Paper No. 52-11
Presentation Time: 8:30 AM-5:00 PM
A GEOCHEMICAL ANALYSIS OF THE MID-MIOCENE GLENDORA VOLCANICS OF THE NORTHEASTERN LOS ANGELES BASIN, CA
This study presents new geochemical classifications of the middle Miocene (ca. 16-18 Ma) Glendora Volcanics, which are exposed in several areas along the northeastern edge of the Los Angeles basin, southern California. Previous studies subdivided the Glendora Volcanics into a lower basalt/andesite member that overlies quartz diorite basement rock and the Oligocene Mt. Meadows dacite, and an upper andesite/dacite member that is complexly interbedded with marine sandstones and shales of the Miocene Topanga Formation. A total of 16 samples were collected and analyzed by XRF for this study: 10 samples from the foothills of the San Gabriel Mountains east of Glendora and north of San Dimas; 4 samples from Puddingstone reservoir; and 2 samples from Elephant Hill. TAS plots illustrate that of the 16 samples, andesite and dacite compositions dominate. The San Gabriel Mountain foothill exposures are mainly andesite and dacite lavas as well as autoclastic breccias with subordinate basaltic andesite.
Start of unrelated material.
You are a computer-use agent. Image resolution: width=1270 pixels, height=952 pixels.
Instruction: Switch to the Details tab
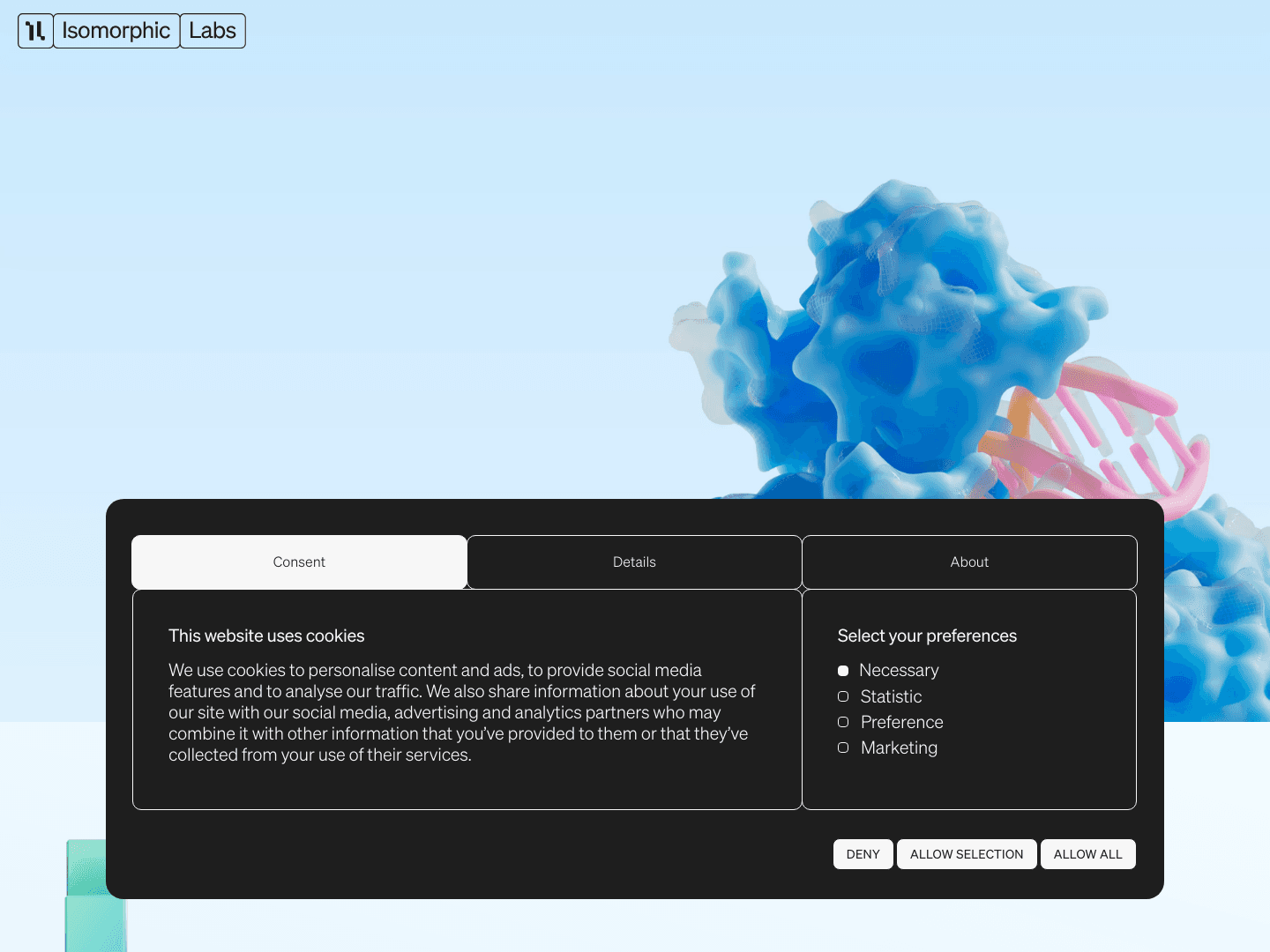pos(634,562)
The Puddingstone reservoir rocks are mainly autoclastic andesites to the south of the reservoir, dacite lavas and autoclastic breccias to the east and north, and basalts(?) overlying palagonitic tuff to the west. Felsic flow banded rhyolites and rhyodacite autoclastic breccias are found at Elephant Hill. FeO/MgO vs. SiO2 and AFM diagrams illustrate that the sampled suite are calc-alkaline in composition, suggesting crystal fractionation or possibly crustal assimilation. This current geochemical classification of the Glendora Volcanics will later be compared with nearby mid-Cenozoic volcanic suites in southern California, and with Miocene mafic-intermediate dikes that intrude the Oligocene Telegraph Peak granodiorite to the northeast to examine a possible genetic relationship between the Glendora Volcanics and mafic dikes found in the San Gabriel Mountains to the north.